Three monks among those charged
as police remove more dead animals from tourist temple, including bear and
leopard
Reuters in Kanchanaburi
Friday 3 June 201613.41 BSTLast
modified on Friday 3 June 201613.47 BST
Thai police have charged 22
people, including three Buddhist monks, with wildlife trafficking and have
removed more dead animals, including a bear and a leopard, from a Buddhist
temple known as the tiger
temple.
The temple in Kanchanaburi
province, west of the capital, Bangkok, has been a major tourist attraction for
more than two decades, with visitors paying 600 baht (£12) admission to pose
for photographs with the tigers.
Wildlife activists
have accused the temple of illegally breeding the tigers, while some visitors
on online forums complained that the tigers appeared sedated.

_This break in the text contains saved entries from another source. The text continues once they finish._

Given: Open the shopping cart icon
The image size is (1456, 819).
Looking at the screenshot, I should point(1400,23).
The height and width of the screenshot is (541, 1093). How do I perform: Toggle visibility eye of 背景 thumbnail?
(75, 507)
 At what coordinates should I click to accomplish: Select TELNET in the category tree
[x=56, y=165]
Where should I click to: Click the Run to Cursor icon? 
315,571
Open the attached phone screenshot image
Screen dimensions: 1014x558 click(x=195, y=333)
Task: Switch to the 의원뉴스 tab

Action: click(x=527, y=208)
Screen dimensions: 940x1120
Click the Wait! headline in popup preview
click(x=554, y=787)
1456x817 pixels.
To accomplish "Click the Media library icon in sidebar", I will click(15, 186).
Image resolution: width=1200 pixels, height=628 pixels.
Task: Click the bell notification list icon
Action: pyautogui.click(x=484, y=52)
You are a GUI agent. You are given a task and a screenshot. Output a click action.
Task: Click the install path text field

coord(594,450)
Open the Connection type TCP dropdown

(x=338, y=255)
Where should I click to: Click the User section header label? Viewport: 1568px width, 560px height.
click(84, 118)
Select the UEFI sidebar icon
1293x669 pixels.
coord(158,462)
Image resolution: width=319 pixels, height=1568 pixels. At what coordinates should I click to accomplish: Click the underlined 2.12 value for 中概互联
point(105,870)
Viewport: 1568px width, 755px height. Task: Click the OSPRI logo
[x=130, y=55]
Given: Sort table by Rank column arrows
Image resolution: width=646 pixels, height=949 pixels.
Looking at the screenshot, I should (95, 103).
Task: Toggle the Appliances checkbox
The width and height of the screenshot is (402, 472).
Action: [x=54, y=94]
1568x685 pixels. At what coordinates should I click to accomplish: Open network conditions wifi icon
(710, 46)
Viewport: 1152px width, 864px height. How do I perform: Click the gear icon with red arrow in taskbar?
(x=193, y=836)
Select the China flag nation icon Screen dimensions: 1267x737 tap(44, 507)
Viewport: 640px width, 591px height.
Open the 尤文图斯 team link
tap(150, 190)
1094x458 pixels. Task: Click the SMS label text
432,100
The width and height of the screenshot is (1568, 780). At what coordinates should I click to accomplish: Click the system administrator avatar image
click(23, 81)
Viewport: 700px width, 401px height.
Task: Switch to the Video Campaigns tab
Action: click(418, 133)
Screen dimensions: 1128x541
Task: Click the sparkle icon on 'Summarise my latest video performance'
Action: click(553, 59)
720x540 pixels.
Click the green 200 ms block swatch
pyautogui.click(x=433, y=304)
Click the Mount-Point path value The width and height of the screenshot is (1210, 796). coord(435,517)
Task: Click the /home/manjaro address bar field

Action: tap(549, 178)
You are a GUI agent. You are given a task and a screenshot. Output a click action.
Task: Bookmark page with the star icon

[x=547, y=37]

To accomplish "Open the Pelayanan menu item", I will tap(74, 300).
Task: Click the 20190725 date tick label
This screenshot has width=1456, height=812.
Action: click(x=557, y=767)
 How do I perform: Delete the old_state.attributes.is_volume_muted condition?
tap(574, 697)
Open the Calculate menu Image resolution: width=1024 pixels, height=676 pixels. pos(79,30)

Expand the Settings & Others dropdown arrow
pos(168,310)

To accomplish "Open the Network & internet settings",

The temple denies
the accusations.
Adisorn Nuchdamrong, from
Thailand’s department of national parks, said 22 people had been charged with
wildlife possession and trafficking, including 17 members of the temple’s
foundation and three monks who were trying to flee with a truck full of tiger
skins.
The seizure followed the
grim discovery on Wednesday of the bodies of 40 tigers cubs inside a
freezer. It remains unclear why the dead tiger cubs were being stored, although
tiger bones and body parts are used in traditional Chinese medicine.